オープニングは夫婦漫才の場面から始まる。関西風のべたべたなのりの夫婦漫才。この漫才をやっているのは30年前、1980年初頭に大学卒業後に結婚した夫婦であることが、しばらくすると明らかになってくる。漫才の場面のあと、先ほど漫才をやっていた男が精神科を訪ねている場面となる。すでに中年となったこの男は自分が妊娠したと医者に訴えるのだった。

以降夫婦漫才の場面と「今」の場面が交互に現れる。漫才のパートはこの夫婦の過去のフラッシュバックとして用いられる。彼らは大学の漫才サークルで知り合い、コンビを組み、そして結婚したのだ。夫婦漫才の場面のなかで、だんだんとこの夫婦の結婚歴が進んでいくことが観客に伝えられ、そのやりとりのなかから、間接的にこの夫婦の関係が浮かび上がってくる。漫才ではない部分も、徐々に時間が経過していく。男の妊娠は医者に否定され、医者は男が潜在的にずっと子供がほしかったことが、妊娠妄想の原因ではないかと指摘する。男は否定する。二人とも子供がほしいと思ったことなどなかった。しかし夫婦は医者の指摘に動揺してしまう。私たちは本当はずっと子供が欲しかったのではなかったのか、と。

男は悪性の胃癌だった。胃癌の宣告を受けたあと、まもなく男は死に、妻だけが残される。夫の死後、隣にはもういない夫といっしょにひとりで漫才を行う。年月が過ぎ、妻も年老いた。そこに夫からの宅配便が届いた。夫が1981年の結婚の年のクリスマスに届くように手配していた宅配便が50年遅れでとどいたのだ。その中には何が入っているのだろう?妻は宅配の段ボールを抱えながら二人の結婚生活を反芻する、そして夫が伝えられなかった思い、自分が夫に伝えることができなかった思いをそこに感じとる。

データ抜粋:
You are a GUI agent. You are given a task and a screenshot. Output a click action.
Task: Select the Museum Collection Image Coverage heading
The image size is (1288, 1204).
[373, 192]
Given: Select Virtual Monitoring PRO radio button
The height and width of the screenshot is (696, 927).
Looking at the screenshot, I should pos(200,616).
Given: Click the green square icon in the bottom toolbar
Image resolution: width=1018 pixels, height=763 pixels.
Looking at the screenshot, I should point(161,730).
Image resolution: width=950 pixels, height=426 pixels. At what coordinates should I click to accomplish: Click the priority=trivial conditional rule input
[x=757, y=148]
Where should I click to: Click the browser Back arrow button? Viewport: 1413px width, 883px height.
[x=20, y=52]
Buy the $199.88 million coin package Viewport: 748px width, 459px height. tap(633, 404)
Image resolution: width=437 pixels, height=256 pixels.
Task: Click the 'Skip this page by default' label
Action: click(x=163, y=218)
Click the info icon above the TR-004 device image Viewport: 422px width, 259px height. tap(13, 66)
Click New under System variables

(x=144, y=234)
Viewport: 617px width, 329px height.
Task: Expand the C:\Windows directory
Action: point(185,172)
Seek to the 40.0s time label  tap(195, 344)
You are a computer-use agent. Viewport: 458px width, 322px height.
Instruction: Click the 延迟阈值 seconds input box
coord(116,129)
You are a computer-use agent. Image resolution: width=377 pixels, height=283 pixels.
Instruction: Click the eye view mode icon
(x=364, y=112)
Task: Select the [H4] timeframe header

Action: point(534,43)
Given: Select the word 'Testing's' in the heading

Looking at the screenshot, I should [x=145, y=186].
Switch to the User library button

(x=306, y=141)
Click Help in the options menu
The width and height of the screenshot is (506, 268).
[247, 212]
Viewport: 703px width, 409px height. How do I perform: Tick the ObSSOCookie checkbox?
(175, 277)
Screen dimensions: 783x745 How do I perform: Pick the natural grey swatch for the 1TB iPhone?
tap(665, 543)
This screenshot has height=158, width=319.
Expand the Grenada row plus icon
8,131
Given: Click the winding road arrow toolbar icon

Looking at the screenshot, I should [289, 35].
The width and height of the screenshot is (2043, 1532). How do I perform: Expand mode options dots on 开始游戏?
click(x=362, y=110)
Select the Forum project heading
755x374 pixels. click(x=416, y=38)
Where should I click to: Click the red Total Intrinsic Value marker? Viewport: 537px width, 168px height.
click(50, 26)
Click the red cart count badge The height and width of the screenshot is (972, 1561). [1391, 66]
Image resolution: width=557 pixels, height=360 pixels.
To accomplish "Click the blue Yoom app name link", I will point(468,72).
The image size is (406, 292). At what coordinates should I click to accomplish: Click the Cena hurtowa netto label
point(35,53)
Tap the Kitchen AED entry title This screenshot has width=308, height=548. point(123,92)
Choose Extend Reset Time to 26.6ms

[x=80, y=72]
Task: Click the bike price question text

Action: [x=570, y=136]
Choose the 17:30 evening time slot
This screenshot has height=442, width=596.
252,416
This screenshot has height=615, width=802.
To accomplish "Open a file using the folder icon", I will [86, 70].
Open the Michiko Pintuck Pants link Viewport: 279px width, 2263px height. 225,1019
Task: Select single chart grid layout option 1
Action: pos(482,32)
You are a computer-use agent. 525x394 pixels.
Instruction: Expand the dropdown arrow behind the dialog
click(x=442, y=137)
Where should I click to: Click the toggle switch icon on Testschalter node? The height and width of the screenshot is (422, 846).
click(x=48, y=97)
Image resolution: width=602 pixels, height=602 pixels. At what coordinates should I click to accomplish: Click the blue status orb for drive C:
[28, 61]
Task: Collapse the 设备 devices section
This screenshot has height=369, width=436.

練習問題:
A. 夫婦漫才を描いた作品の紹介文から、「オープニングは夫婦漫才の場面」で始まり「かった思いをそこに感じとる。」まで続く部分を一字も変えずに抜き出して返すこと。
B. 夫婦漫才を描いた作品の紹介文が終わったところから、その続きを書き継ぐこと。
リストは夫婦漫才を描いた作品の紹介文とは関係がない。

解答例:
A.
オープニングは夫婦漫才の場面から始まる。関西風のべたべたなのりの夫婦漫才。この漫才をやっているのは30年前、1980年初頭に大学卒業後に結婚した夫婦であることが、しばらくすると明らかになってくる。漫才の場面のあと、先ほど漫才をやっていた男が精神科を訪ねている場面となる。すでに中年となったこの男は自分が妊娠したと医者に訴えるのだった。

以降夫婦漫才の場面と「今」の場面が交互に現れる。漫才のパートはこの夫婦の過去のフラッシュバックとして用いられる。彼らは大学の漫才サークルで知り合い、コンビを組み、そして結婚したのだ。夫婦漫才の場面のなかで、だんだんとこの夫婦の結婚歴が進んでいくことが観客に伝えられ、そのやりとりのなかから、間接的にこの夫婦の関係が浮かび上がってくる。漫才ではない部分も、徐々に時間が経過していく。男の妊娠は医者に否定され、医者は男が潜在的にずっと子供がほしかったことが、妊娠妄想の原因ではないかと指摘する。男は否定する。二人とも子供がほしいと思ったことなどなかった。しかし夫婦は医者の指摘に動揺してしまう。私たちは本当はずっと子供が欲しかったのではなかったのか、と。

男は悪性の胃癌だった。胃癌の宣告を受けたあと、まもなく男は死に、妻だけが残される。夫の死後、隣にはもういない夫といっしょにひとりで漫才を行う。年月が過ぎ、妻も年老いた。そこに夫からの宅配便が届いた。夫が1981年の結婚の年のクリスマスに届くように手配していた宅配便が50年遅れでとどいたのだ。その中には何が入っているのだろう?妻は宅配の段ボールを抱えながら二人の結婚生活を反芻する、そして夫が伝えられなかった思い、自分が夫に伝えることができなかった思いをそこに感じとる。

B.
80年代、90年代の記憶がある世代には、懐かしい小ネタ満載の楽しい芝居だ。ベタベタのレトロなギャグを笑いながら見ていると、最後の場ではホロリというより号泣してまった。

タイトルとなっている「よわくてやわらかくてつよい生き物」は、二人が持つことがなかった赤ん坊を指しているのだろうか? 問題になっていたのは本当に赤ん坊だったのか? 私は赤ん坊は、この夫婦が生活のなかで少しずつ蓄積してきた小さなずれ、わかりあえないもどかしさといったもやもやとした総体の象徴であるように思った。劇中の夫婦に自分と妻の関係が重なる。一緒に暮らしながらどこか解り合えないもどかしさをずっと抱えつつも、最後の別れのときには心から「ありがとう」と言えるような関係でありたい。